The amendment further allows the Company to delay the filing of its quarterly reports on Form 10-Q for each of the first three quarters of 2003 until December 1, 2003. Under the terms of the amendment, the Company will deposit $32 million, representing approximately 50% of the estimated net proceeds from the sale of certain operations of Seattle Coffee Company on July 14, 2003, in a collateral account. Earlier this year, the Company obtained an amendment to the credit facility permitting it to use 50% of the net proceeds from the sale for stock repurchases, dividends and working capital purposes. These proceeds will be released to AFC for such purposes upon delivery of the annual report for 2002 and the quarterly reports for 2003, provided that the filings are made by the specified dates. If AFC fails to make the filings by the specified dates or if there is any other default under the credit facility on those dates, the deposited amount would be applied as a prepayment against the Company’s term loans under the original terms of the credit facility.
Total net proceeds from the sale of Seattle Coffee Company are expected to be $60 to $62 million pending the effect of final adjustments. The Company previously used approximately $32 million of these proceeds to repay term loan indebtedness under the credit facility. The $32 million in proceeds that will be placed in the collateral account under the terms of the amendment represent the remaining unused portion of the expected total net proceeds.

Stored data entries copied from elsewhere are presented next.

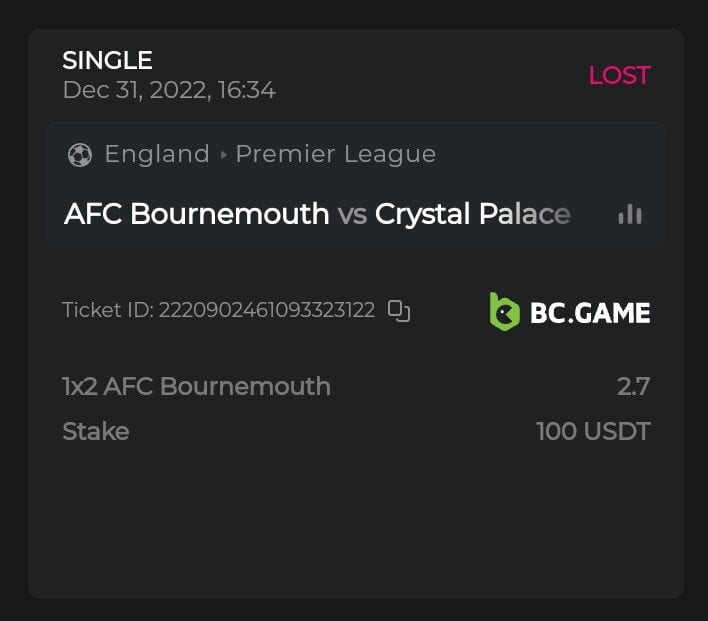Click the 2.7 odds value

click(634, 386)

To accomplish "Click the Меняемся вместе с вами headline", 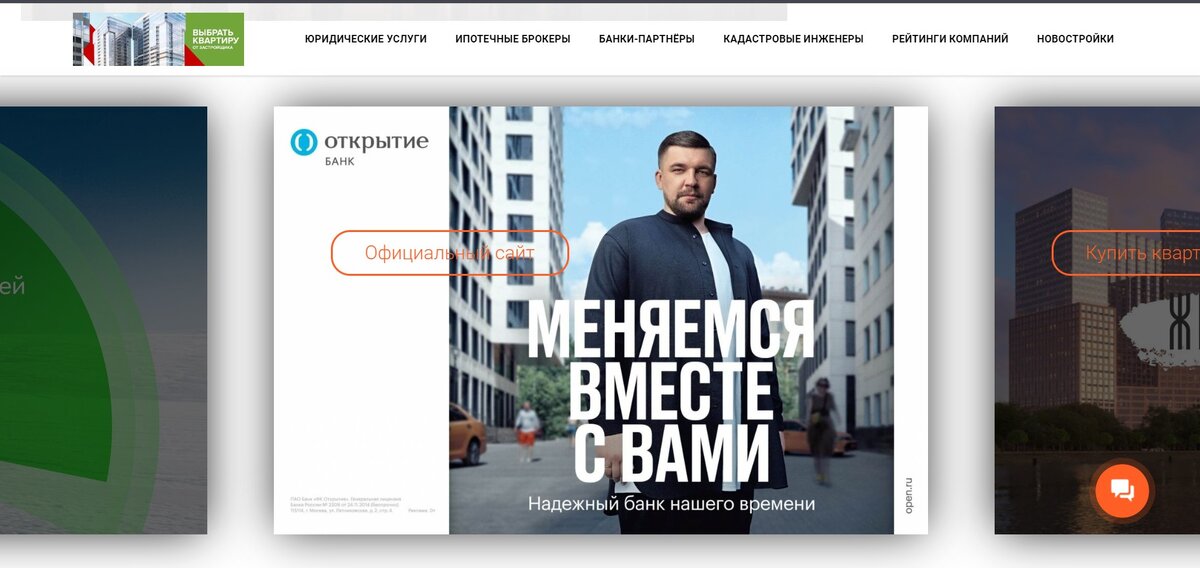I will [x=670, y=391].
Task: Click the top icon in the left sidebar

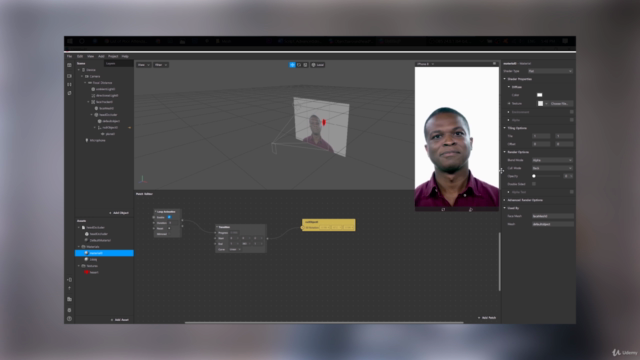Action: [x=69, y=65]
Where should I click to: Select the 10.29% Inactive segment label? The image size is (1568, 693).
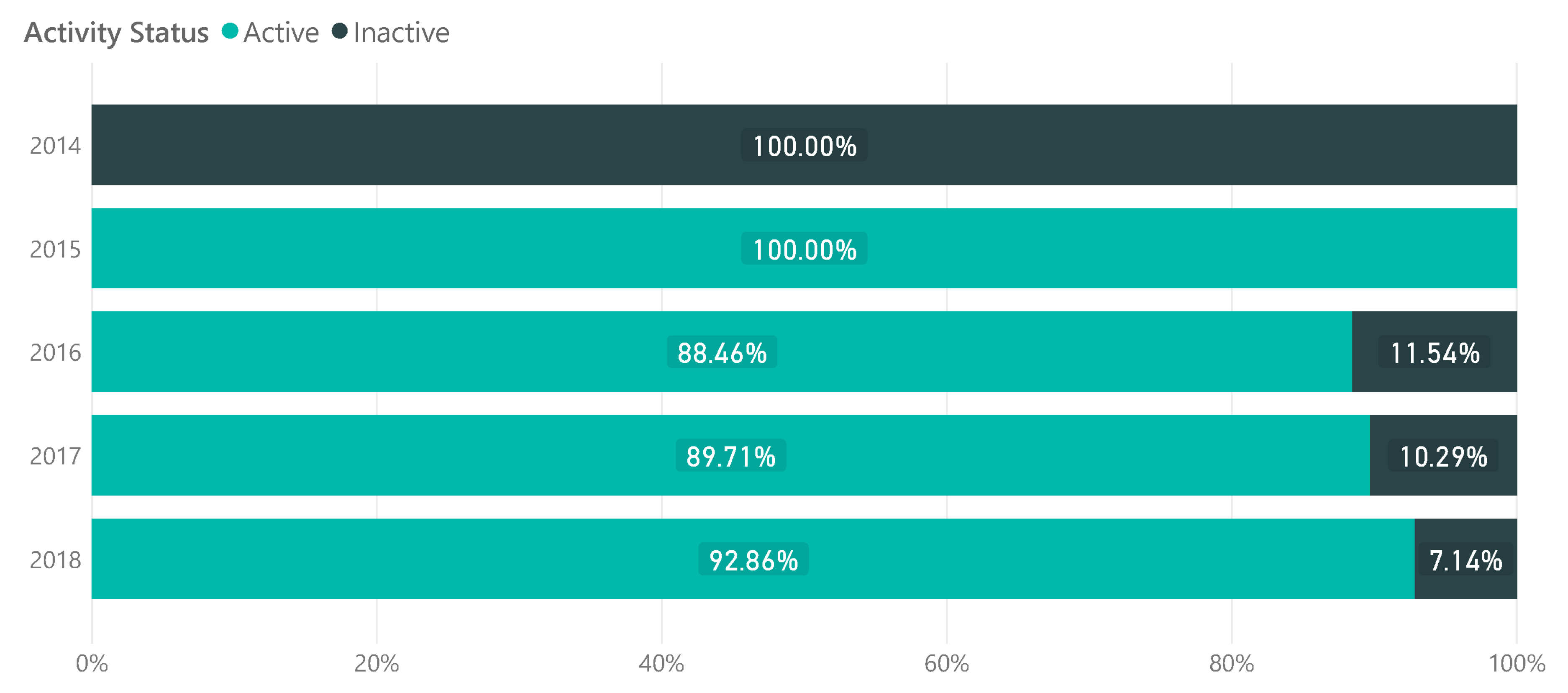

The amendment also provides that, until certain conditions are satisfied, AFC’s outstanding debt under the revolving credit facility and term loan A will bear interest at LIBOR plus 2.75% and term loan B will bear interest at LIBOR plus 3.00%, each of which represents a 50 basis point increase over the prior rate. These interest rate spreads will adjust to rates based on the Company’s total leverage ratio, upon AFC delivering the required financial reports, AFC certifying that its total leverage ratio based on those financial reports is in compliance with the credit facility, and its bank debt being rated BB- and Ba3 or better by each of S&P and Moody’s, respectively.
The Company is making every effort to complete the restatements and audits of its financial statements for 2002, 2001 and 2000 and to file its Form 10-K for fiscal year 2002, as well as its quarterly reports on Form 10-Q for the first two quarters of 2003, as soon as possible.
Corporate Profile
AFC Enterprises, Inc. is the franchisor and operator of 4,006 restaurants, bakeries and cafes as of July 14, 2003, in the United States, Puerto Rico and 35 foreign countries under the brand names Popeyes® Chicken & Biscuits, Church’s Chicken™, Cinnabon® and the franchisor of Seattle’s Best Coffee® in Hawaii, on military bases and internationally. AFC’s primary objective is to be the world’s Franchisor of Choice® by offering investment opportunities in highly recognizable brands and exceptional franchisee support systems and services. AFC Enterprises had system-wide sales of approximately $2.7 billion in 2002 and can be found on the World Wide Web at www.afce.com.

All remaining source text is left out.